**PROVIDED PASSAGE:**
* begin *
When I was at a restaurant in Naples, FL we made a kind of focaccia with herbs de Provence in the dough. Well, that was just amazing and the little purple bits of the flower were a nice little splash of unexpected color and flavor. If you wish, adding the following mix into the Focaccia alla Genovese.

Herbs de Provence

A lovely spice mix which has no real ratio. Feel free to alter this as your tastebuds dictate.  It is very good with fish and vegetables, or in the focaccia.

Course Spices
Cuisine French
Prep Time 5 minutes
Author Dann Reid

Ingredients

All spices dried, not ground please

  • 1 T Savory Summer, if you can find it
  • 1 T Marjoram
  • 1 T Rosemary
  • 1 T Thyme
  • 2 t Oregano
  • 2 t Lavender flowers
  • 1 t Basil

Instructions

  1. Mix all herbs together and store in a sealable jar, in a cupboard, away from heat.

Recipe Notes

Increase, decrease, omit or add as you prefer. The mix was invented in the 1970s but has never been codified as to the exact amounts.

Breakfast is a great time to add lavender to treats. Lavender scones are a great way to start your morning.

Lavender Lemon Scones

Scones are a great treat for any weekend breakfast.  Measure all the ingredients the night before for fast mixing the next morning.

Course Breakfast
Cuisine English
Prep Time 25 minutes
Cook Time 20 minutes
Total Time 45 minutes
Servings 8 People
Author Dann Reid

Ingredients

Scones

  • 10.5 oz All Purpose flour (296 g / 2 C)
  • 2 oz Granulated sugar 57 g / .25 C
  • 1 t Baking powder
  • 1 t Baking soda
  • 4 oz Cold, unsalted butter, diced 1/2 inch cubes 114 g / .5 C
  • 2 each Lemons, zested
  • 3 T Lemon juice, strained of seeds (use the zested lemons)
* end *
**STORED DATA:**
* begin *
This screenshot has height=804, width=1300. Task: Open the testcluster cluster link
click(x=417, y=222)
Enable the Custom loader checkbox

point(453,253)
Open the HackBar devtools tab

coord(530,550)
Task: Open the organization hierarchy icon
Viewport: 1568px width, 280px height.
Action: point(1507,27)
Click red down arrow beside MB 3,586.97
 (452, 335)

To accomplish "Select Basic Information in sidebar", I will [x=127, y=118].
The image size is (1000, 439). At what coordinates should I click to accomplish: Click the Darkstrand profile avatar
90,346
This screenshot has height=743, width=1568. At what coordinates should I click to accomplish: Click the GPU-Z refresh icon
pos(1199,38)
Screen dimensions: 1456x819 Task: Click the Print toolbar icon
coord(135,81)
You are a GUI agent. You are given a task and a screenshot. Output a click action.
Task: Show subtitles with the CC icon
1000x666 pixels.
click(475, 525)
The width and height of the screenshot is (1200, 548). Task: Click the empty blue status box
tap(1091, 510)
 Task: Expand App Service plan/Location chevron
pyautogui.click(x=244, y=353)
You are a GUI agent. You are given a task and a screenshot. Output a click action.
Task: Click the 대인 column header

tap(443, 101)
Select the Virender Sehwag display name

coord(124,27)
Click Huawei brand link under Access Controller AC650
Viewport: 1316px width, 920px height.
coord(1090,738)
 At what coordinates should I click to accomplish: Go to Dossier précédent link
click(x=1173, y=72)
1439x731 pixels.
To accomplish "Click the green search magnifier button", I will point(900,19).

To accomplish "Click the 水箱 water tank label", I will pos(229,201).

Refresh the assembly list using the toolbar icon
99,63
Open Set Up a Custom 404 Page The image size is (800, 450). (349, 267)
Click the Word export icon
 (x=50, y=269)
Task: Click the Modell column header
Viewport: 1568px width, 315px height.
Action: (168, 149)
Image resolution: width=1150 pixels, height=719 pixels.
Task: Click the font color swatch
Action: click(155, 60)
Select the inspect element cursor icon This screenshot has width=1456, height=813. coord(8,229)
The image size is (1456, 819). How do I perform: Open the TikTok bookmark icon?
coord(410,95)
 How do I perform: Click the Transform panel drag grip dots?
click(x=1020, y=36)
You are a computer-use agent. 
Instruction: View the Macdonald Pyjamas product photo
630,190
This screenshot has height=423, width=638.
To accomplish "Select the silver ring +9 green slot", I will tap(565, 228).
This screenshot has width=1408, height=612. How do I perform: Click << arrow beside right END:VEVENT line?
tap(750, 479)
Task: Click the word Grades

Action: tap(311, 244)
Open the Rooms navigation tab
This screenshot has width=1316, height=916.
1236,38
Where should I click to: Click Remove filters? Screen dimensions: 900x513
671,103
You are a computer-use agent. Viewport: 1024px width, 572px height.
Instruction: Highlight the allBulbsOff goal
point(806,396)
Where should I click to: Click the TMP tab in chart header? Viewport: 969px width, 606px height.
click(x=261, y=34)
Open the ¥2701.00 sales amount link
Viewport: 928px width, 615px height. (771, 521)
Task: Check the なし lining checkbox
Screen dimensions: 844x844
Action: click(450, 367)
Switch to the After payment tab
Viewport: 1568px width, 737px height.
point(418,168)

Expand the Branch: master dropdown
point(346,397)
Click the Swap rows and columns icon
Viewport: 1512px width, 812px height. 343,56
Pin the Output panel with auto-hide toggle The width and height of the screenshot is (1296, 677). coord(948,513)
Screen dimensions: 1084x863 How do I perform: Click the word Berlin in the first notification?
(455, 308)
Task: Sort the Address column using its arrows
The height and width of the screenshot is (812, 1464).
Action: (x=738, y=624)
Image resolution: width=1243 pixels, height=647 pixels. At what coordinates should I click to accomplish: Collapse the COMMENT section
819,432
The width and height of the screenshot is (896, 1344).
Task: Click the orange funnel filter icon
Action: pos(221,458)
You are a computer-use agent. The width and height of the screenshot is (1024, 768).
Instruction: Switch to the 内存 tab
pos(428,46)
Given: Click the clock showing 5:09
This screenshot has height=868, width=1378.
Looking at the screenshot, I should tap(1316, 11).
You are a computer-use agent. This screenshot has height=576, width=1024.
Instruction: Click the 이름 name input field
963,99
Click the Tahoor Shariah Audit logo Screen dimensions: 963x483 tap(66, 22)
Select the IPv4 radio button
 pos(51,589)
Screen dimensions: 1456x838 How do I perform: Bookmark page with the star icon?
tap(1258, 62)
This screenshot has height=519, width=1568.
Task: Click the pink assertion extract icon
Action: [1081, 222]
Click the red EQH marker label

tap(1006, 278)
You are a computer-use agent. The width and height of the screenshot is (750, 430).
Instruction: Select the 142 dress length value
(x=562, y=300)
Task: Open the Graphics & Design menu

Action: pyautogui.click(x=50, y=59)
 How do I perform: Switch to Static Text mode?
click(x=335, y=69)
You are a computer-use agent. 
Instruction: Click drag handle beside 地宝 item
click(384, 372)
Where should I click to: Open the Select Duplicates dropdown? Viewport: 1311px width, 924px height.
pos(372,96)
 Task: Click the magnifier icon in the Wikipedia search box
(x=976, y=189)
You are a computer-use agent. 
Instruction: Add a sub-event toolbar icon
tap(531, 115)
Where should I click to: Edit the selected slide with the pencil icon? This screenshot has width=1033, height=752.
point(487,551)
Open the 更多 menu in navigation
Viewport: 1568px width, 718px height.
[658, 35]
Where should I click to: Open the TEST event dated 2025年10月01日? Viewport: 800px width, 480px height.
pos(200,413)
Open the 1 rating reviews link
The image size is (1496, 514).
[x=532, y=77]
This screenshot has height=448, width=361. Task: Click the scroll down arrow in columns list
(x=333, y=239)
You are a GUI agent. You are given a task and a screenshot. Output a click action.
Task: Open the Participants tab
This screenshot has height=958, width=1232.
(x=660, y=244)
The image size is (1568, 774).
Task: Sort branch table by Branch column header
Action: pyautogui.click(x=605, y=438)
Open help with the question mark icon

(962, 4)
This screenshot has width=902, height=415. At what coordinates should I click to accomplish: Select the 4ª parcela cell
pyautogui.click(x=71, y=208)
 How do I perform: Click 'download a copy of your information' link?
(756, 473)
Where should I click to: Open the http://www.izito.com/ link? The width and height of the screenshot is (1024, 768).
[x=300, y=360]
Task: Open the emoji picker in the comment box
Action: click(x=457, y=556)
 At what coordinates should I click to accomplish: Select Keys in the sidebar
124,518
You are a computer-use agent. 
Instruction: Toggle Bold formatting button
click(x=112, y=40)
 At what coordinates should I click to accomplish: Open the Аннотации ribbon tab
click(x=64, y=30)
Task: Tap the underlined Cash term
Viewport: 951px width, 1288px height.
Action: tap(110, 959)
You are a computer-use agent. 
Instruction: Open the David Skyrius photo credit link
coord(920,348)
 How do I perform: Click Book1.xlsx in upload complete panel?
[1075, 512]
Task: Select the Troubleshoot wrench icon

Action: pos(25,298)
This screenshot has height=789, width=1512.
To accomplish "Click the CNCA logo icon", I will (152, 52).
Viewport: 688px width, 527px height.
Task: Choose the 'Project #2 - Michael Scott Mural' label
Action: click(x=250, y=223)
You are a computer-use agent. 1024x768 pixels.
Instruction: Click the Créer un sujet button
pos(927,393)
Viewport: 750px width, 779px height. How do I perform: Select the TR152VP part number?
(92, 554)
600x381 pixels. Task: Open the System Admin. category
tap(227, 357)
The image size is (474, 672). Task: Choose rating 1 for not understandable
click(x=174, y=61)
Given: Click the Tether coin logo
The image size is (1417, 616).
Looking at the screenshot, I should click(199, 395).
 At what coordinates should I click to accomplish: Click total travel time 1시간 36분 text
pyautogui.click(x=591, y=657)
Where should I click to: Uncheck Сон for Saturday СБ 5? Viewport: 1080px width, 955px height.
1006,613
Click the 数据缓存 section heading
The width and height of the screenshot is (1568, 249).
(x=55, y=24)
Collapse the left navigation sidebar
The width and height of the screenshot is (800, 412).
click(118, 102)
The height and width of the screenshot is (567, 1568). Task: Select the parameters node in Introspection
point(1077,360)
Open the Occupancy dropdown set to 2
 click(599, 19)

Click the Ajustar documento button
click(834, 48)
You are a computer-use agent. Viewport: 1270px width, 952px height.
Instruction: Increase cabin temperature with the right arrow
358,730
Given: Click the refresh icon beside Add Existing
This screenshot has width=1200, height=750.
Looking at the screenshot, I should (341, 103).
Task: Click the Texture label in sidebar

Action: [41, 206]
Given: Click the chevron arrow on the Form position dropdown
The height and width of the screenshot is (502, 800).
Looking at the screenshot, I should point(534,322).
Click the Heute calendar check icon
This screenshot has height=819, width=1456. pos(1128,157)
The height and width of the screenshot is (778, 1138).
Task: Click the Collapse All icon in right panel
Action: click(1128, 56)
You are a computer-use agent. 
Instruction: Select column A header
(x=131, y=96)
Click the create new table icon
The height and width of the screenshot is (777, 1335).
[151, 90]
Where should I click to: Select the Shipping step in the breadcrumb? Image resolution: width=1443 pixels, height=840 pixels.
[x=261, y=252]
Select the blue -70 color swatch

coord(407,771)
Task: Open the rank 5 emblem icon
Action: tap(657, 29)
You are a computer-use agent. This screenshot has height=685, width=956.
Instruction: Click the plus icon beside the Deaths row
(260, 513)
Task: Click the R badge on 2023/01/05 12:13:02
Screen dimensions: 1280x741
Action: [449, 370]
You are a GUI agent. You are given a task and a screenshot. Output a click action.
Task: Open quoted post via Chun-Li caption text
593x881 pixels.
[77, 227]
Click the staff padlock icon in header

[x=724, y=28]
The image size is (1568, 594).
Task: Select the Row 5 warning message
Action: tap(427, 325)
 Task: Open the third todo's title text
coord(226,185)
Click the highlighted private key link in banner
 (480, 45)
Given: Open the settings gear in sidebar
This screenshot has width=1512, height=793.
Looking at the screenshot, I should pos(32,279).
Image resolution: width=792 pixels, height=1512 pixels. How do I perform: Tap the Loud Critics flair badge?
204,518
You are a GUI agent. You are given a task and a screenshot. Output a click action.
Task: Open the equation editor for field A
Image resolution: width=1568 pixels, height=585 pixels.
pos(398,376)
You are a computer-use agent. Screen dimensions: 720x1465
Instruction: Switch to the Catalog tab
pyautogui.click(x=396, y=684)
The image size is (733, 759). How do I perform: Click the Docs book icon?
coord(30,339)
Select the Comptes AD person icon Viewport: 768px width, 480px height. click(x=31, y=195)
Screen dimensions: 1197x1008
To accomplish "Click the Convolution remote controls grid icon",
* end *
**REQUIREMENTS:**
1. From the recipe page, return the part that opens with the words containing "1. Mix all herbs" and closes with "the next morning.".
2. According to the recipe page, in what decade was the Herbs de Provence mix invented?

**FINAL RESULTS:**
1.
1. Mix all herbs together and store in a sealable jar, in a cupboard, away from heat.

Recipe Notes

Increase, decrease, omit or add as you prefer. The mix was invented in the 1970s but has never been codified as to the exact amounts.

Breakfast is a great time to add lavender to treats. Lavender scones are a great way to start your morning.

Lavender Lemon Scones

Scones are a great treat for any weekend breakfast.  Measure all the ingredients the night before for fast mixing the next morning.

2. The 1970s.